Die österreichische Finanzmarktaufsicht (FMA) warnt aktuell vor mehreren Anbietern, darunter die angebliche „SL Leasing GesmbH“ sowie „Ruxavild“. Beide sollen ohne die erforderliche Erlaubnis Finanzgeschäfte angeboten haben. Für Verbraucher stellt sich nun die Frage: Was tun, wenn man bereits Kontakt hatte oder sogar Geld investiert hat?
Wir haben darüber mit Rechtsanwalt Jens Reime gesprochen.
Herr Reime, wie ernst sind solche Warnungen der FMA zu nehmen?
Sehr ernst. Wenn die FMA warnt, bedeutet das in der Regel, dass ein Anbieter keine Zulassung hat, aber trotzdem Finanzgeschäfte anbietet.
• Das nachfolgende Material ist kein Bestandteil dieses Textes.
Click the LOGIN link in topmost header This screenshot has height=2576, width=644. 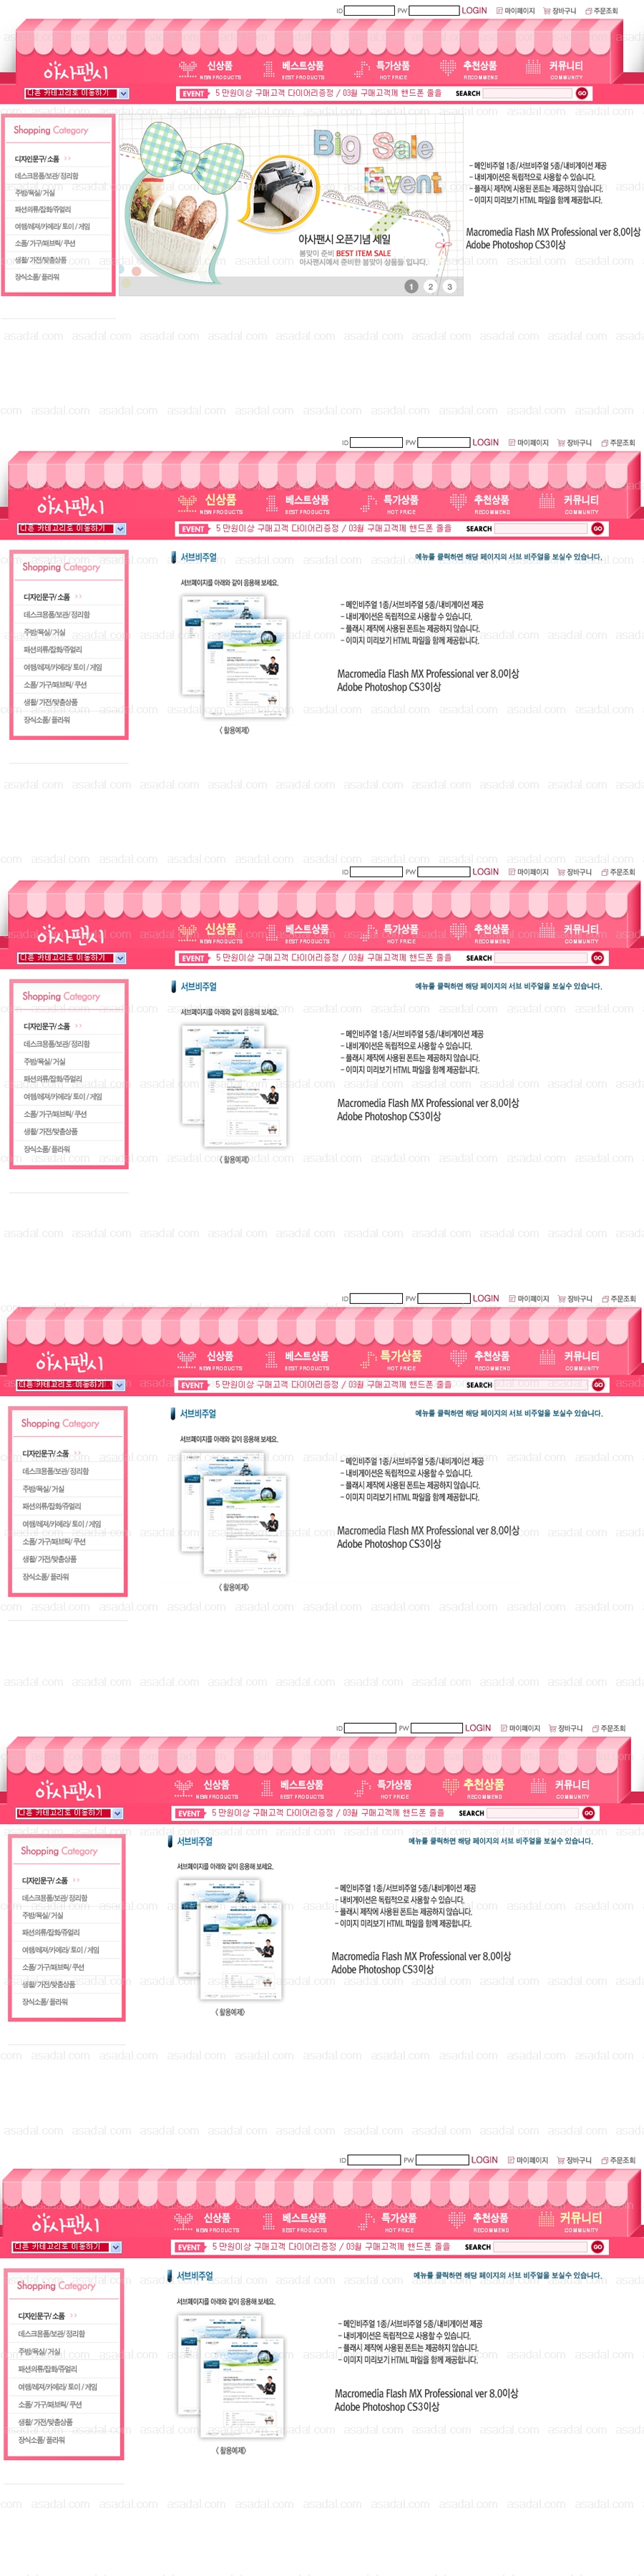point(474,11)
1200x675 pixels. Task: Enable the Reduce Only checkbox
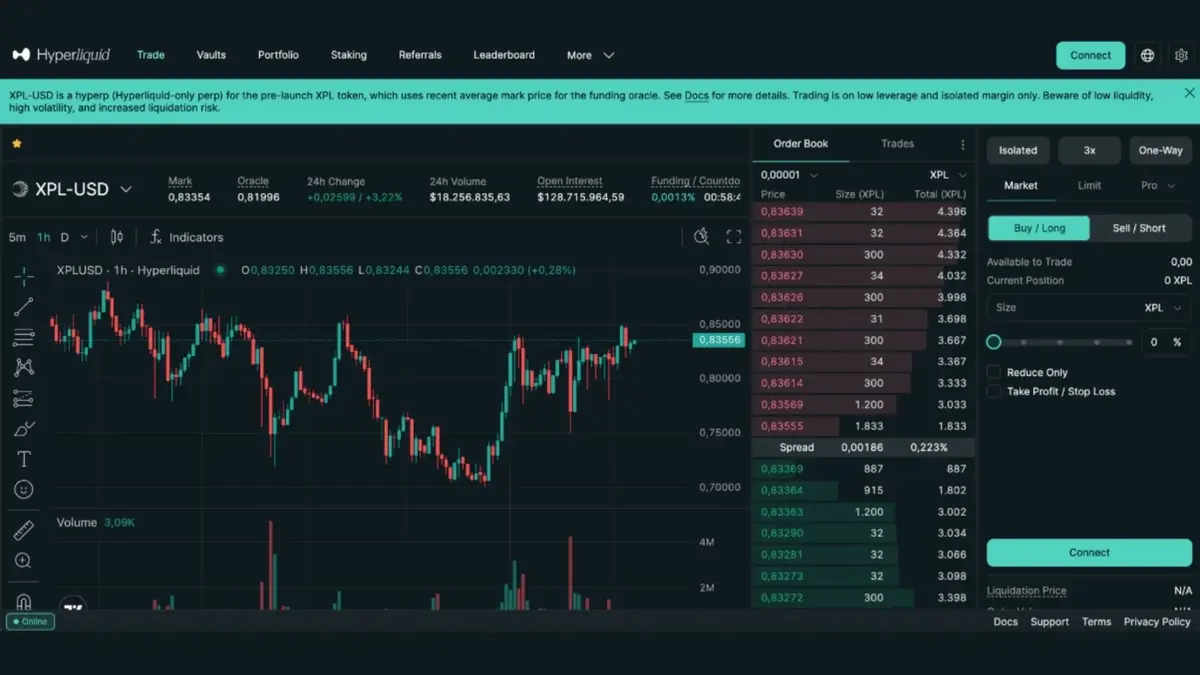(x=994, y=372)
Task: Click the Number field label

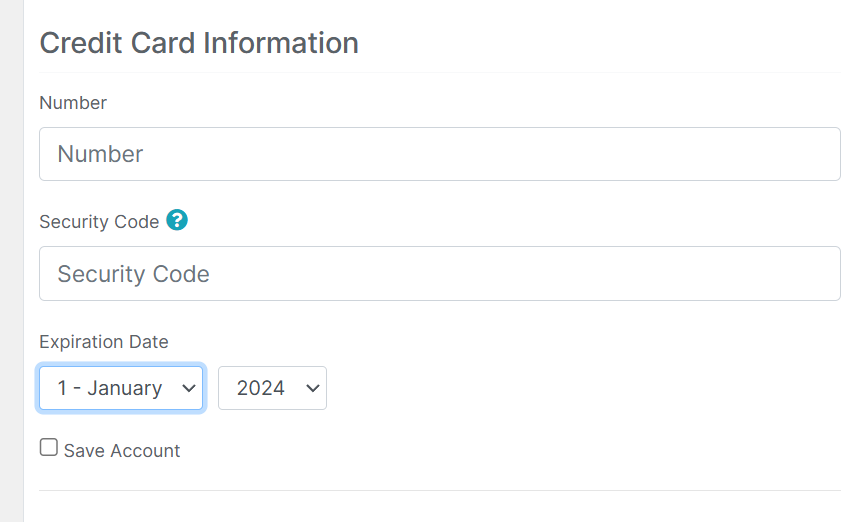Action: point(73,102)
Das ist ein klares Warnsignal. Verbraucher sollten dann sofort Abstand nehmen.
Woran erkennen Verbraucher, dass ein Anbieter unseriös sein könnte?
Typisch sind mehrere Punkte:
-
Kein klar überprüfbarer Firmensitz
-
Druck zu schnellen Entscheidungen
-
Versprechen hoher Gewinne
-
Kommunikation nur per E-Mail oder Telefon
Ganz wichtig: Fehlt die FMA-Zulassung, ist höchste Vorsicht geboten.
Was sollten Betroffene tun, wenn sie bereits Geld überwiesen haben?
Dann zählt jede Minute. Ich empfehle:
-
Sofort die Bank kontaktieren
→ versuchen, die Zahlung zu stoppen oder zurückzuholen -
Anzeige erstatten
→ bei der Polizei oder Staatsanwaltschaft -
Unterlagen sichern
→ E-Mails, Verträge, Screenshots -
Rechtliche Beratung einholen
→ je früher, desto besser
Gibt es Chancen, das Geld zurückzubekommen?
Das hängt stark vom Einzelfall ab. Wenn das Geld noch nicht weitergeleitet wurde, bestehen Chancen. Schwieriger wird es, wenn Gelder ins Ausland transferiert wurden. Trotzdem gilt: Nicht abwarten – sofort handeln.
Die FMA weist auch auf Verwechslungsgefahr hin. Was bedeutet das?
Das ist ein häufiger Trick. Betrüger nutzen Namen, die seriösen Firmen ähneln. Verbraucher denken dann, sie hätten es mit einem bekannten Unternehmen zu tun. Deshalb sollte man immer genau prüfen:
→ Ist es wirklich die echte Firma?
Was raten Sie Verbrauchern generell im Umgang mit solchen Angeboten?
Ein einfacher Grundsatz:
👉 Wenn etwas zu gut klingt, um wahr zu sein – dann ist es das meistens auch.
Und konkret:
-
Immer in der FMA-Datenbank prüfen, ob ein Anbieter zugelassen ist
-
Keine vorschnellen Überweisungen
-
Im Zweifel lieber einmal mehr nachfragen
Ihr Fazit?
Die aktuellen Fälle zeigen erneut: Der Markt für Finanzbetrug ist aktiv. Verbraucher sollten wachsam sein – und im Ernstfall schnell reagieren. Denn Zeit ist oft der entscheidende Faktor.